*What to produce*: Search the data for "agent". Return each matching line.

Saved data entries
• • • • •
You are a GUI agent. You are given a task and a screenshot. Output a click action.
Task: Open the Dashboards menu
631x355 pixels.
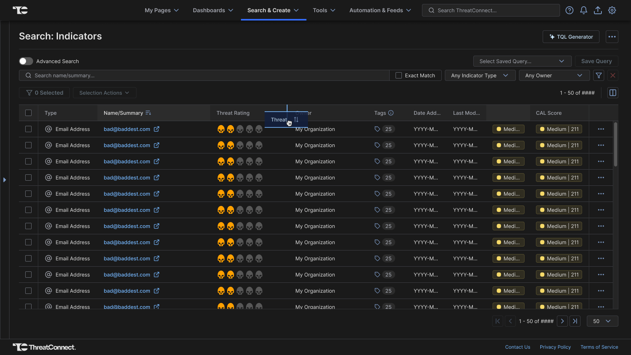tap(213, 10)
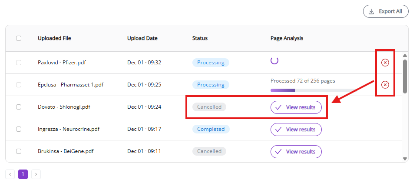View results for Ingrezza - Neurocrine.pdf
413x183 pixels.
[x=296, y=129]
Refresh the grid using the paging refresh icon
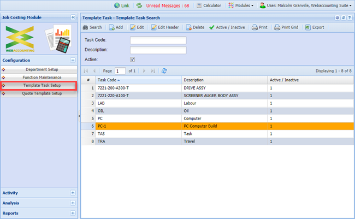This screenshot has height=219, width=355. coord(164,70)
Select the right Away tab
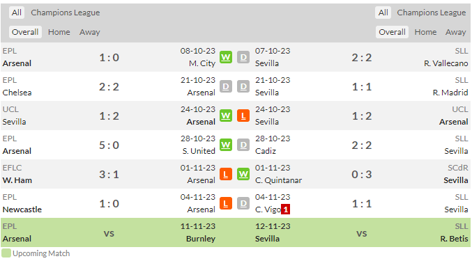The image size is (472, 277). (455, 32)
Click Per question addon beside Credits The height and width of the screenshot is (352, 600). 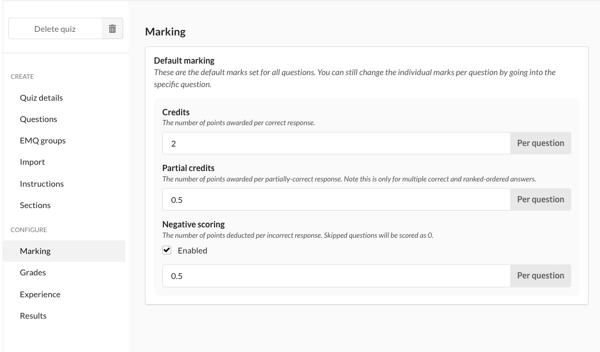[x=541, y=143]
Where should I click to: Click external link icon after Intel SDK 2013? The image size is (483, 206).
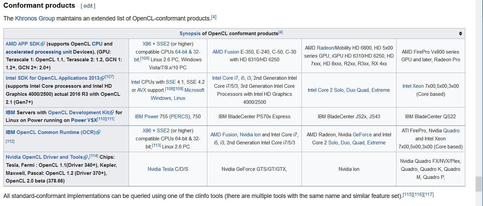click(102, 78)
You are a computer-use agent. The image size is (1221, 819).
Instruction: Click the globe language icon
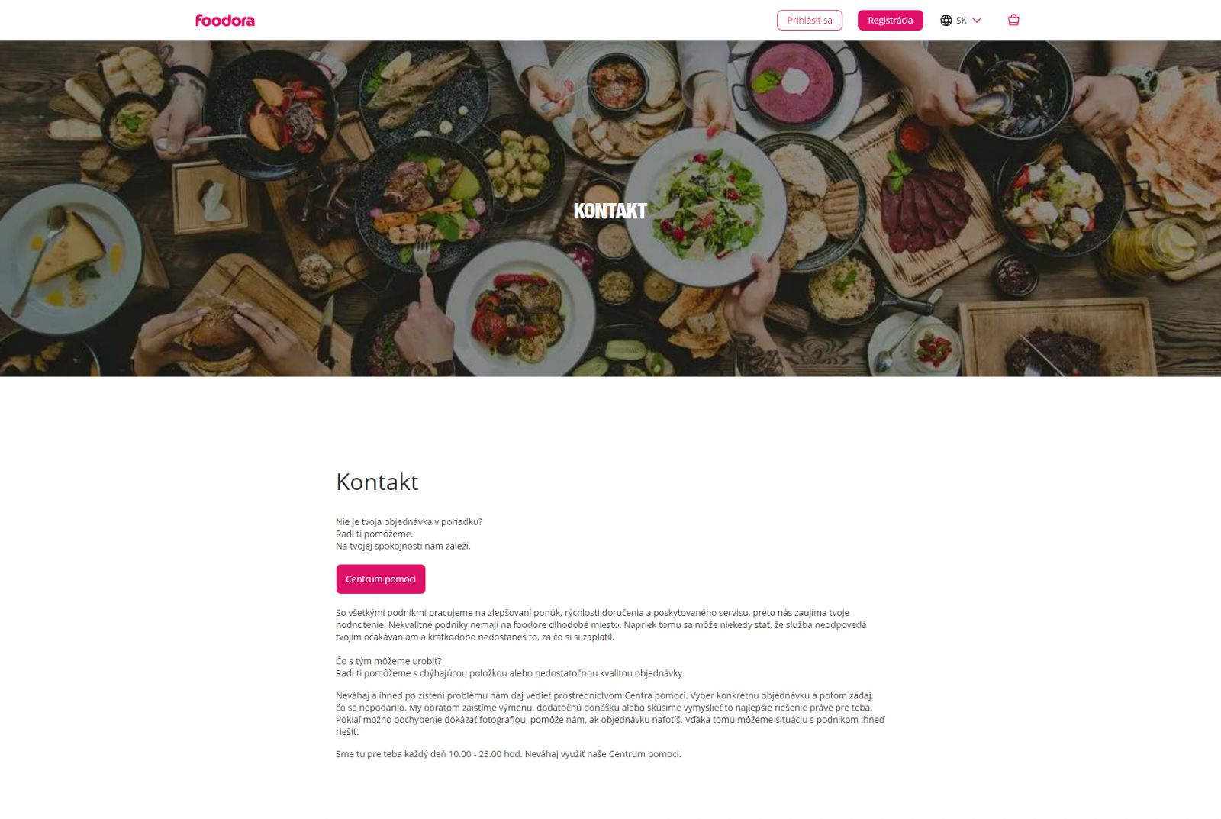[946, 21]
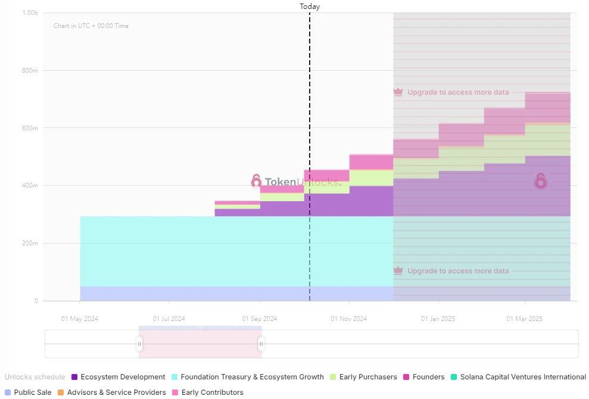Screen dimensions: 589x399
Task: Click the Solana Capital Ventures legend square
Action: point(454,377)
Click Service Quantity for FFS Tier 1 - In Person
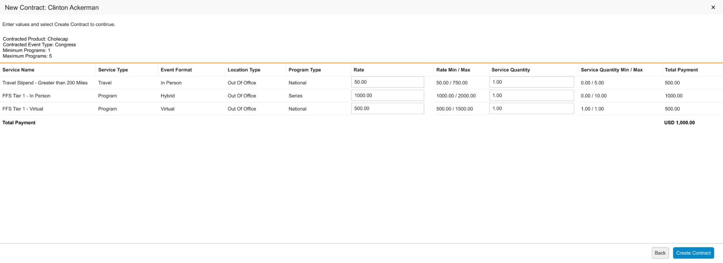The width and height of the screenshot is (723, 263). tap(531, 96)
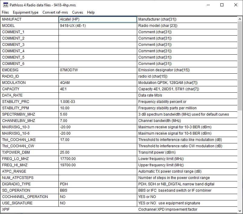Image resolution: width=243 pixels, height=214 pixels.
Task: Select the FREQ_LO_MHZ value 17700.00
Action: click(98, 159)
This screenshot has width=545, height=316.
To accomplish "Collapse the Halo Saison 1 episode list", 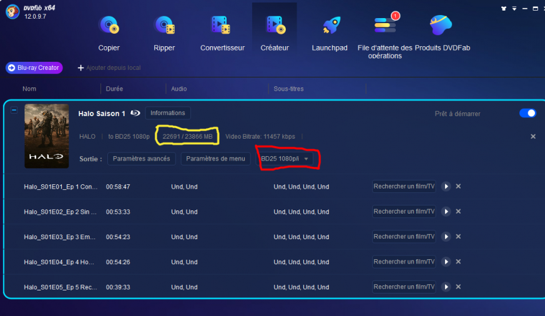I will 14,110.
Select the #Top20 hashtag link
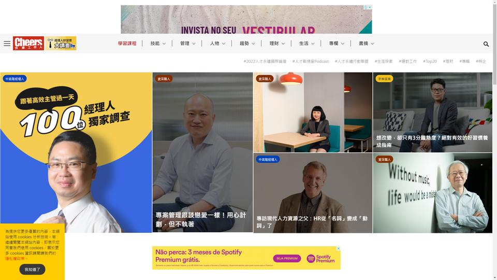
• • • • •
*Exercise output*:
You are a GUI agent. You are given a task and a screenshot. Output a click action.
You are a computer-use agent. The image size is (1221, 819).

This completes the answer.